For years, it has nevertheless managed to punch above its actual economic weight by tacitly promising to be part of Washington-led attempts to contain a rising China. Tacitly, not openly, mind – India doesn’t believe that closeness to the US precludes it from participating in China-dominated groupings or supporting Beijing’s clients in Moscow.

But Trump’s ire demonstrates that this balancing act has may finally have run its course. Russia might not be his top priority, but its second-largest client’s refusal to fall in line will still irritate him. He received fulsome praise from Pakistan’s leaders after he announced a ceasefire; the Indians pointedly ignored him.

This White House wants homage, not defiance. There was certainly a cantankerous edge to his remark that, for all he cared, India and Russia could “take their dead economies down together”.
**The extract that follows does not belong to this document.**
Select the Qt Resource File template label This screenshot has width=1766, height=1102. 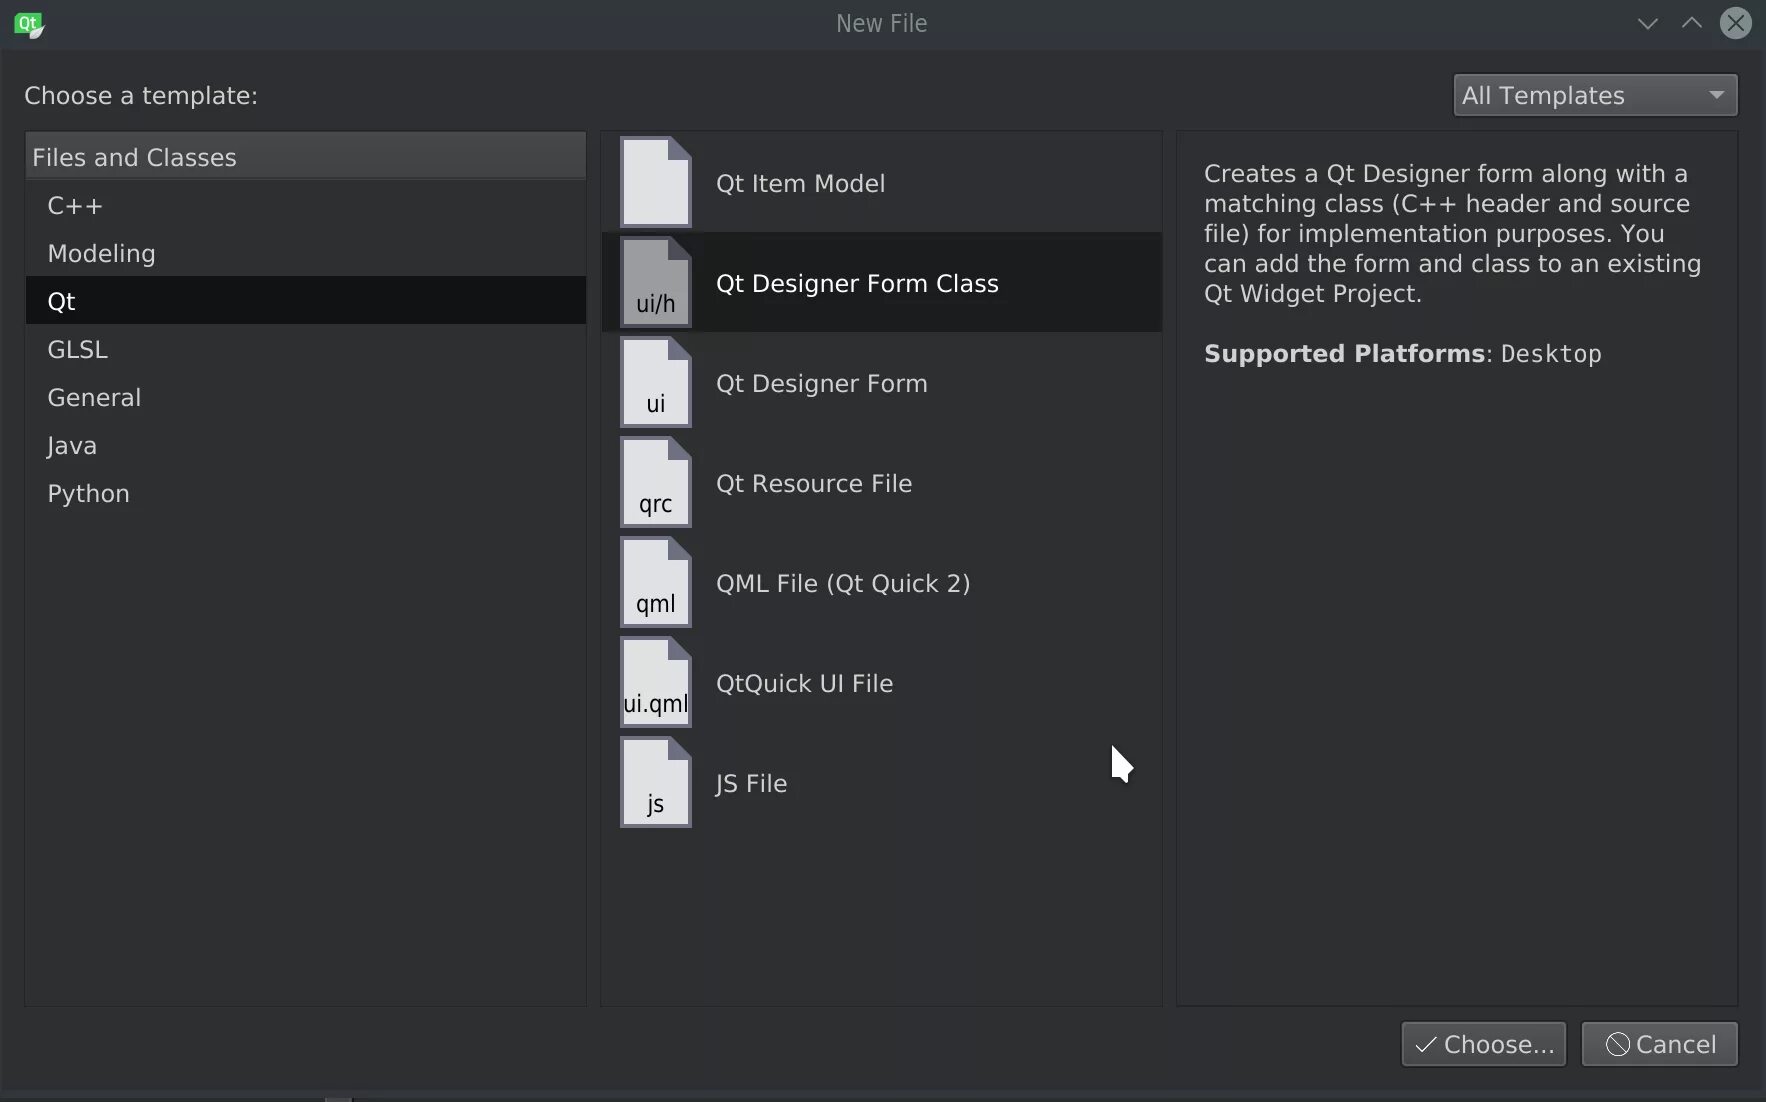tap(813, 484)
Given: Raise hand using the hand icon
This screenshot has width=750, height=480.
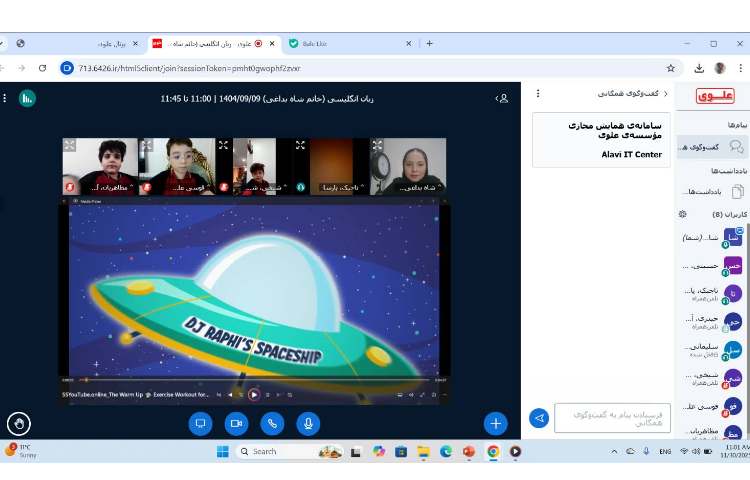Looking at the screenshot, I should click(x=18, y=423).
INDIA’S US POLICY IS IN SHAMBLES

Had he merely demanded more distance between Delhi and Moscow – and done so, if possible, without insulting India’s economic prospects – leaders might well have quietly given in. The discount on Russian oil is only between US$6 and US$10 a barrel, and according to research from Standard Chartered, the impact on inflation of switching to US sources would be negligible.

Sure, the government would have to somehow convince its nationalist base that the switch would be in the country’s interest after spending two years claiming the opposite. But trust in the prime minister is high enough for him to pull that off.

What voters won’t accept, however, is any dilution of the government’s hard line on Pakistan. Capitulation to Trump after he has signalled he prefers their neighbours would be a tough sell, even for Modi.

In less than 24 hours, New Delhi’s policy for the Trump era, and its carefully cultivated strategic ambiguity amid US-China tension, were both left in shambles. I expect Modi will still be able to push through some sort of deal, if with more concessions and domestic political damage than he would like. But Trump is clearly asking himself exactly what India brings to the table as a partner.

Equally, citizens will wonder if the US is once again making the mistake – as it has so often before – of trusting Pakistan’s establishment while ignoring India. New Delhi’s confidence that it could navigate the Trump era has been well and truly shattered; it will take a long time for the relationship to recover from this tumultuous week.